Papua New Guinean cult leader and politician (1916–1978)

Koriam Michael Urekit (c. 1916 – 3 December 1978) was a Papua New Guinean cargo cult leader and politician. He served as a member of the House of Assembly and National Parliament from 1964 until his death.

==Biography==
Urekit was born in Ablingi village in New Britain. A subsistence farmer, he helped establish and improve educational facilities in the Kandrian area. He married and had five children. He was involved in a local cargo cult, and was jailed for his activities.

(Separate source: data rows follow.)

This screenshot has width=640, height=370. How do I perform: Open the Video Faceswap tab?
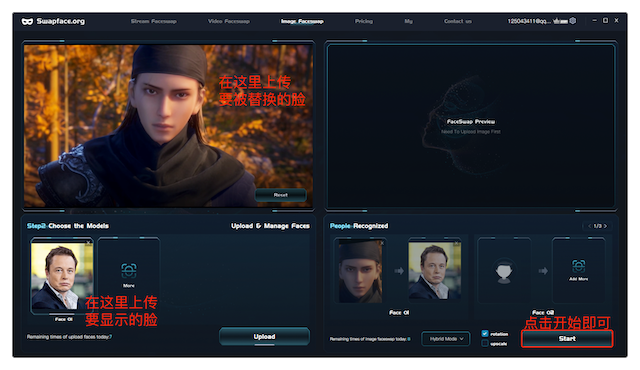tap(229, 21)
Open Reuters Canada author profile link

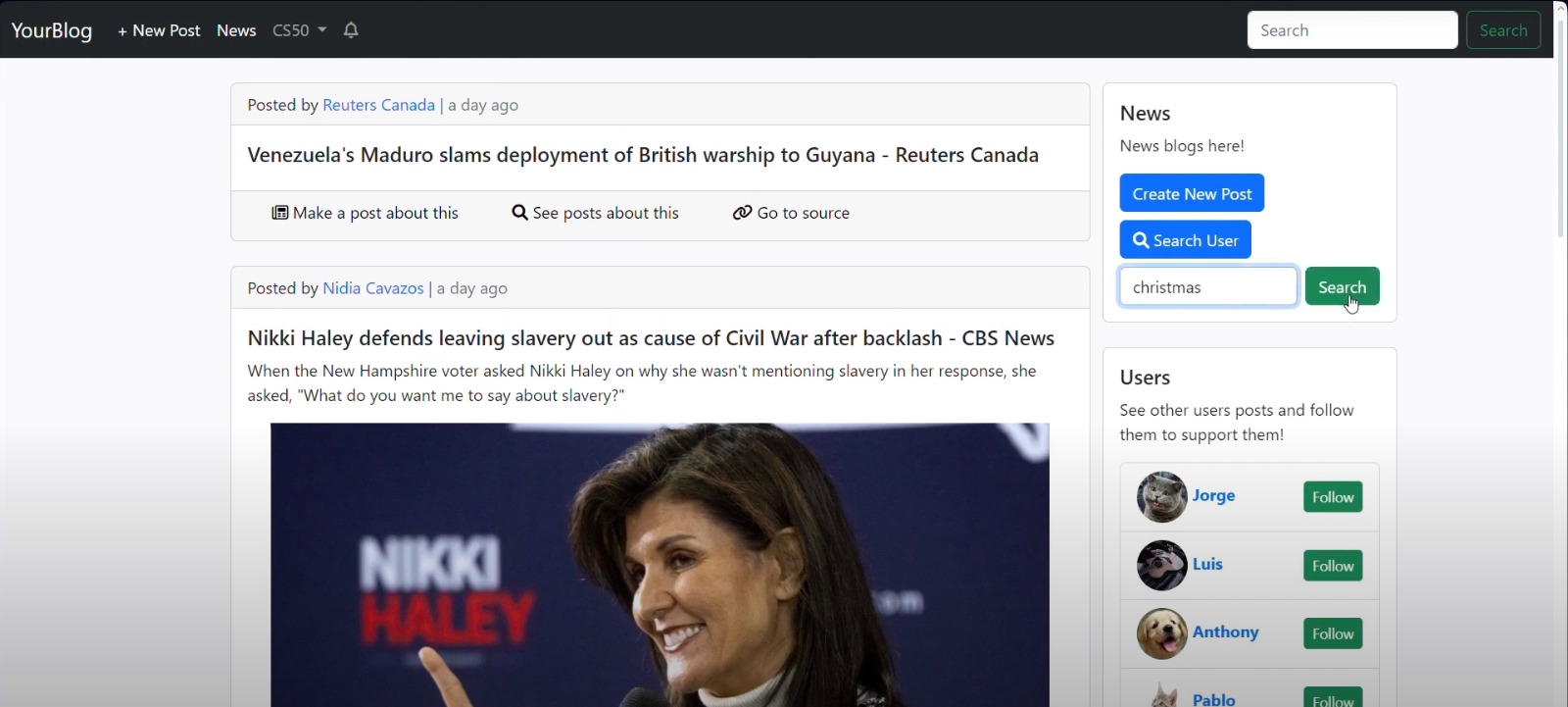378,105
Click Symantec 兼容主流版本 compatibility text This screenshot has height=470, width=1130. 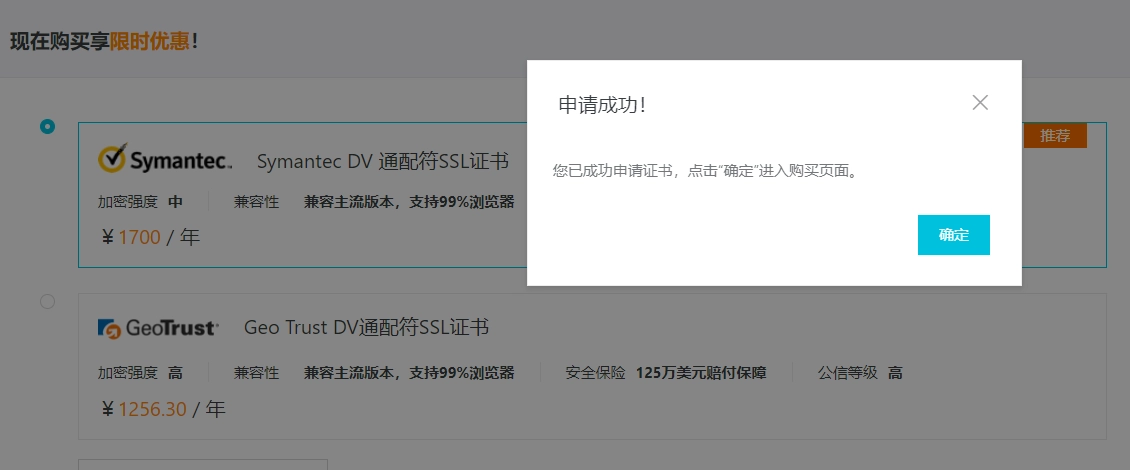tap(409, 202)

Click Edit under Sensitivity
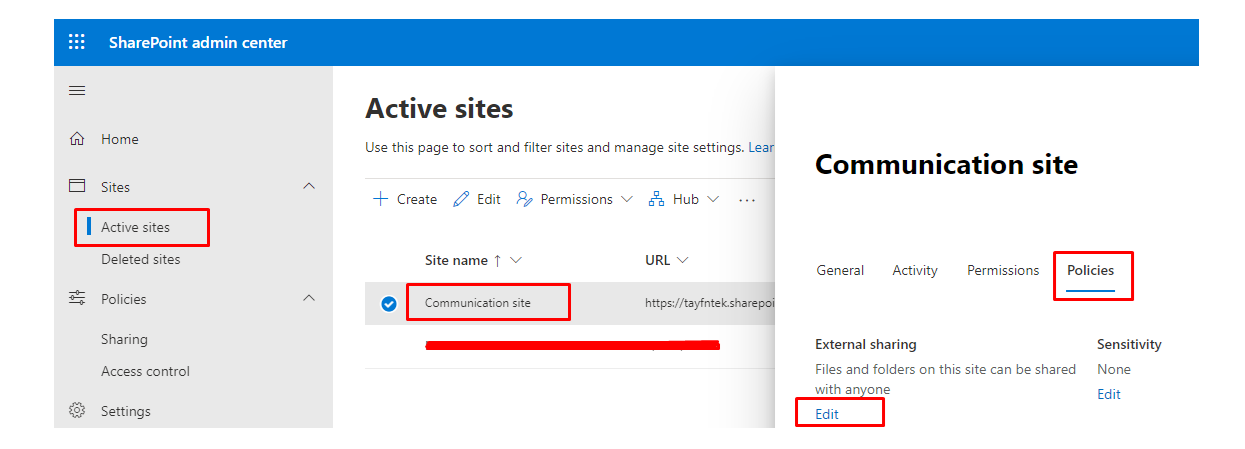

In 1962 Urekit was elected to New Britain District Advisory Council, also becoming an observer at the Legislative Council. In the first elections to the new House of Assembly in 1964, he was elected from the East New Britain Open constituency. After his election he established Pomio Kivung, another cargo cult. He was re-elected from the new Kandrian-Pomio Open constituency in 1968 and from the Pomio Open constituency in 1972 and 1977. When Papua New Guinea became independent in 1975, the House of Assembly was renamed the National Parliament. During his time in parliament he continued to push for the establishment of new educational facilities, with former MP Harry Humphreys claiming he once saw Urekit try to give K20,000 to the government to set up a primary school.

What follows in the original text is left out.